Despite these reports, it is generally agreed that the first confirmed winged flight in Texas took place in South Houston several years after the Wright brother's flight. The historic flight in Texas was made by Louis Paulhan, a Frenchman, on February 18, 1910. This time, cameras and a small crowd of people were on hand to witness the event.
3. Wiley Hardeman Post was born near Grand Saline in Van Zandt County, Texas, on November 22, 1898. Before his death in a plane crash in 1935, Post became one of the best-known fliers in the world; additionally, he was known for his pioneer work in high altitude flight, particularly his role in developing an early pressure suit. His achievements in early aviation, more than two decades before the establishment of a U.S. space program, earned him a reputation as a pioneer in space flight. Post, accompanied by humorist Will Rogers, died in an airplane crash near Point Barrow, Alaska, on August 15, 1935. - Handbook of Texas Online, Bobby H. Johnson, "POST, WILEY HARDEMAN"
4. Eugene W. “Gene” Roddenberry, who was born in El Paso, Texas, is best known as the creator of the Star Trek television series. However, during World War II he received pilot training at Kelly Field and flew the B-17 Flying Fortress on 89 combat missions in
the South Pacific. Inspired by the adventurous spirit of so many aviators and scientists, Roddenberry left flying to pursue writing what would become a popular television show and series of feature films.

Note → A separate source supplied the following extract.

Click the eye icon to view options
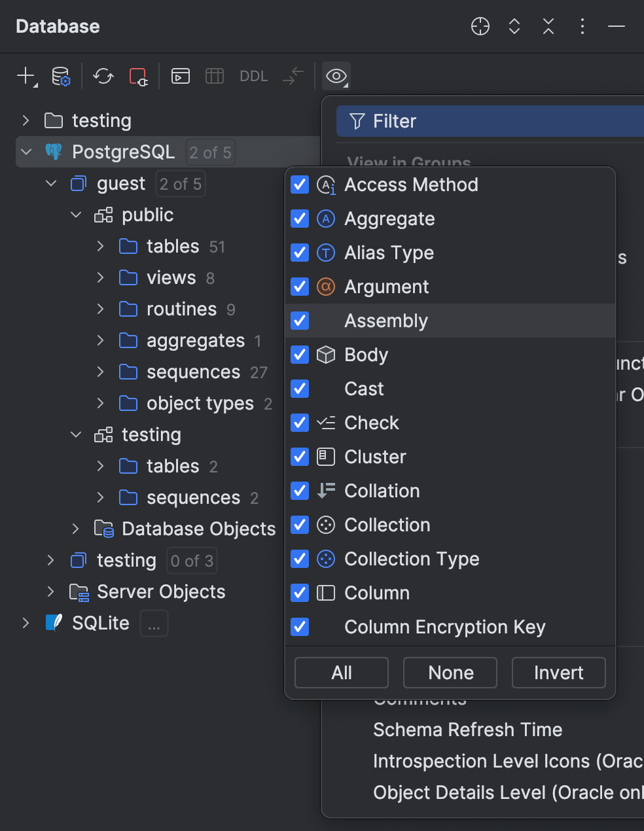This screenshot has height=831, width=644. [336, 76]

5. Azellia White, pioneering African American female aviator. Born in Gonzales, Texas in 1913, Azellia White followed her husband Hulon “Pappy” White to Alabama as he pursued a career as a mechanic with the Tuskegee Airmen. While at Tuskegee Field, White took to training and flying in a Taylorcraft airplane and earned her pilot’s license in 1946. She would frequently take trips around the South in pursuit of better shopping opportunities. At the completion of World War II, White and her husband returned to Texas. White continued to fly and, along with her husband and two other
Tuskegee Airmen, started the Sky Ranch Flying Service in South Houston. Sky Ranch served as an airport for the segregated black community and provided instruction to veterans interested in flying. The company closed its doors in 1948 but the pioneering aspect of Sky Ranch made its mark on the community. Mrs. White continues to serve as an inspiration to aspiring aviators and the Aviation Science Lab at Houston’s Sterling High School is named in her honor.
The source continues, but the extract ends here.